Summary: We look for a seagull deterrent whenever these birds become scavengers and urban pests.

Did you know that the California seagull is the official state bird of Utah? Besides being the name of an 80's rock band, a Flock of Seagulls is a lot more interesting than people realize. For instance, there are over 47 species of seagulls. Although we tend to see them on the beach, seagulls actually find food and nest on the shore or farther inland. In fact, seagulls are often one of the scavenger birds found flying overhead at municipal landfills. High net enclosures are often erected at these sites to protect landfill workers from diving seagulls.

Seagulls are beautiful for their distinct differences from other types of birds. For example, seagulls have webbed feet and long wings. They can range in size from 11 to 31 inches. Their colorful feathers can be pale gray, black, or completely white, as seen on the ivory gull. Male and female seagulls have similar colors. Their offspring usually have brown or gray coloring and can take as long as four years to fully develop into the adult coloration. Young seagulls mature through a series of molts each year before becoming fully-grown.

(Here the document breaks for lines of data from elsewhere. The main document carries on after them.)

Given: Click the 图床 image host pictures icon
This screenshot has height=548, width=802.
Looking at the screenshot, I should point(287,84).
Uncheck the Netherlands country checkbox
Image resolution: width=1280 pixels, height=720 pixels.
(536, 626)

Seagulls find food by fishing, catching insects, scavenging, and preying on eggs. They eat small rodents and can even drop shellfish from the air to break them open. So the next time you're at the beach, watch out for shellfish falling from the sky.

Here's something I know you didn't know. A seagull can drink both saltwater and freshwater because of a set of glands above its nostrils that filter out salt. This salt is excreted through the birds' nostrils and off the end of their bills.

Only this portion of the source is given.